→ **REGISTROS**:
__________________________________________________
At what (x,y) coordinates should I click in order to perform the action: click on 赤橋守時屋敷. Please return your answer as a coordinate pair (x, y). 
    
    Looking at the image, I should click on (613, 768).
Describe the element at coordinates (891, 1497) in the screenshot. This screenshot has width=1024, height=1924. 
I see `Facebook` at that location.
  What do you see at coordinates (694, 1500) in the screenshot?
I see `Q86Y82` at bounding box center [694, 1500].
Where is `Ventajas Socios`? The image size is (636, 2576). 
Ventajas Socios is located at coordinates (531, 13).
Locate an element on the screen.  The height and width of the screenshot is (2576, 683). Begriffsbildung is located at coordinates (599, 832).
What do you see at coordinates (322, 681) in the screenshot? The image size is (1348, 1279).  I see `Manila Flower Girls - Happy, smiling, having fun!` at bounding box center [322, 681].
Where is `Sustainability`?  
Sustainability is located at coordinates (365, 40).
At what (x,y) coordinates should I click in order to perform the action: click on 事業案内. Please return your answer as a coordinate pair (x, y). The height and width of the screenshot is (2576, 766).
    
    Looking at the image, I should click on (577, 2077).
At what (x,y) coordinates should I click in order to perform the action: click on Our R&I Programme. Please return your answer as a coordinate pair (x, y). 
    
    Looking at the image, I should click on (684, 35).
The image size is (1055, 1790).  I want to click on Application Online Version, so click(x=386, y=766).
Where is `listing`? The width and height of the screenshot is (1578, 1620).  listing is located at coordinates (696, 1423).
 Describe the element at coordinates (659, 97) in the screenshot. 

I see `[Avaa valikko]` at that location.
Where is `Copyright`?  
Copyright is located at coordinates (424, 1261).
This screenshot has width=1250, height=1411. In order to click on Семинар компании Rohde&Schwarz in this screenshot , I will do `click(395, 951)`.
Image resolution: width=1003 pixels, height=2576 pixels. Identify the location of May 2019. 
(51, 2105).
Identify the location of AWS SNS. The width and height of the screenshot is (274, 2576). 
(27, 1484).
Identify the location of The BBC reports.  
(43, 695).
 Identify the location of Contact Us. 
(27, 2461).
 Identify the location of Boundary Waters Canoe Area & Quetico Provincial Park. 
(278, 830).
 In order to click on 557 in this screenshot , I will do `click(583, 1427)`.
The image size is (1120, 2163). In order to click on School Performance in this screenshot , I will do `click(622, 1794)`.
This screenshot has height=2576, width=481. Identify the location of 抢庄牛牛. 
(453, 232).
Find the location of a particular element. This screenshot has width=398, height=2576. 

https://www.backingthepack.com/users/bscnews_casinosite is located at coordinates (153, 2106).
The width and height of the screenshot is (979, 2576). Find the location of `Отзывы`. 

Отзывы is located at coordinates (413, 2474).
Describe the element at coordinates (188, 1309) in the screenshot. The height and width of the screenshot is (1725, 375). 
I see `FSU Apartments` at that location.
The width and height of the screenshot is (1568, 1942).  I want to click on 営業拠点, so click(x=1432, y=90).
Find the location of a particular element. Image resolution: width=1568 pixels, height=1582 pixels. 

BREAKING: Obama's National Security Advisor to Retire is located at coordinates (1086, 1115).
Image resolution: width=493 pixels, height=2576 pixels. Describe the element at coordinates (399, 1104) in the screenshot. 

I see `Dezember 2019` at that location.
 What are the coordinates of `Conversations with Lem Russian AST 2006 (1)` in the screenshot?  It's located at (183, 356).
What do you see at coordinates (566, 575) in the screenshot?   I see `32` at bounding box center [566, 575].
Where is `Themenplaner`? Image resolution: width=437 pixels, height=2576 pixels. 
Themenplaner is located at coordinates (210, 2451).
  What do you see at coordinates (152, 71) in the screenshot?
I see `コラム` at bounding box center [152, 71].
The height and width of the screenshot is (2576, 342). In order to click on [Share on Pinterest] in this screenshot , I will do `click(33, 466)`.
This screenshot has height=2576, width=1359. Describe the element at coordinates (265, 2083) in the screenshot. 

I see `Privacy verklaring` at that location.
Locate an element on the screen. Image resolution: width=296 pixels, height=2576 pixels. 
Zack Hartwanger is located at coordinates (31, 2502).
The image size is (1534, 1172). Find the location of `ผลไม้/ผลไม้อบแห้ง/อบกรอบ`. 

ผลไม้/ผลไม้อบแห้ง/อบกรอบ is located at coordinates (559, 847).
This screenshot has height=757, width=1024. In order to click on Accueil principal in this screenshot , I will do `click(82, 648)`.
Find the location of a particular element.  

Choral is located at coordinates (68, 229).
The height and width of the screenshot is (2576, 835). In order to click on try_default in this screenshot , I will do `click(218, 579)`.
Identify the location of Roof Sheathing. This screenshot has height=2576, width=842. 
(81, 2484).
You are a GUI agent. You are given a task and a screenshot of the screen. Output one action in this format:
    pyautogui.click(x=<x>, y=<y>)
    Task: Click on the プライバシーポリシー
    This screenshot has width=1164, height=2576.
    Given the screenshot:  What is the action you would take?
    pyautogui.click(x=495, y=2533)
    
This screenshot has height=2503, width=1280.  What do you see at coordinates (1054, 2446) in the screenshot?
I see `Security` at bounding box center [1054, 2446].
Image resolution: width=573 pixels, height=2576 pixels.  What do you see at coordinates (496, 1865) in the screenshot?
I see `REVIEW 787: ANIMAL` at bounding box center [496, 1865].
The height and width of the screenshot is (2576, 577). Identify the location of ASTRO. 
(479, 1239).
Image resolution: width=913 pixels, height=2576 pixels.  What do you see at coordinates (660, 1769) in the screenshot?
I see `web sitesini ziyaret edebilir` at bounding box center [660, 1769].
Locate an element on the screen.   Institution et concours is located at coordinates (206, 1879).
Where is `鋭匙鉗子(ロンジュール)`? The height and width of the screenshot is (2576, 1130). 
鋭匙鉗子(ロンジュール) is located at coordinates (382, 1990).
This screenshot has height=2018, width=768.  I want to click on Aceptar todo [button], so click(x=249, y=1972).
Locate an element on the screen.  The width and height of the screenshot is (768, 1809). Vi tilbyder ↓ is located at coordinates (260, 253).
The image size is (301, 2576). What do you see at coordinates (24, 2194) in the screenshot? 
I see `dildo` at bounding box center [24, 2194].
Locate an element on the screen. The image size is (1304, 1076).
__________________________________________________
→ **TUS INSTRUCCIONES**:
Reproduce al pie de la letra las líneas de los registros de arriba, empezando por la que contiene "coordinates (206, 1879)." y terminando en la que contiene "This screenshot has height=2018, width=768.", ambas incluidas.

→ **RESPUESTA COMPLETA**:
Locate an element on the screen.   Institution et concours is located at coordinates (206, 1879).
Where is `鋭匙鉗子(ロンジュール)`? The height and width of the screenshot is (2576, 1130). 
鋭匙鉗子(ロンジュール) is located at coordinates (382, 1990).
This screenshot has height=2018, width=768.  I want to click on Aceptar todo [button], so click(x=249, y=1972).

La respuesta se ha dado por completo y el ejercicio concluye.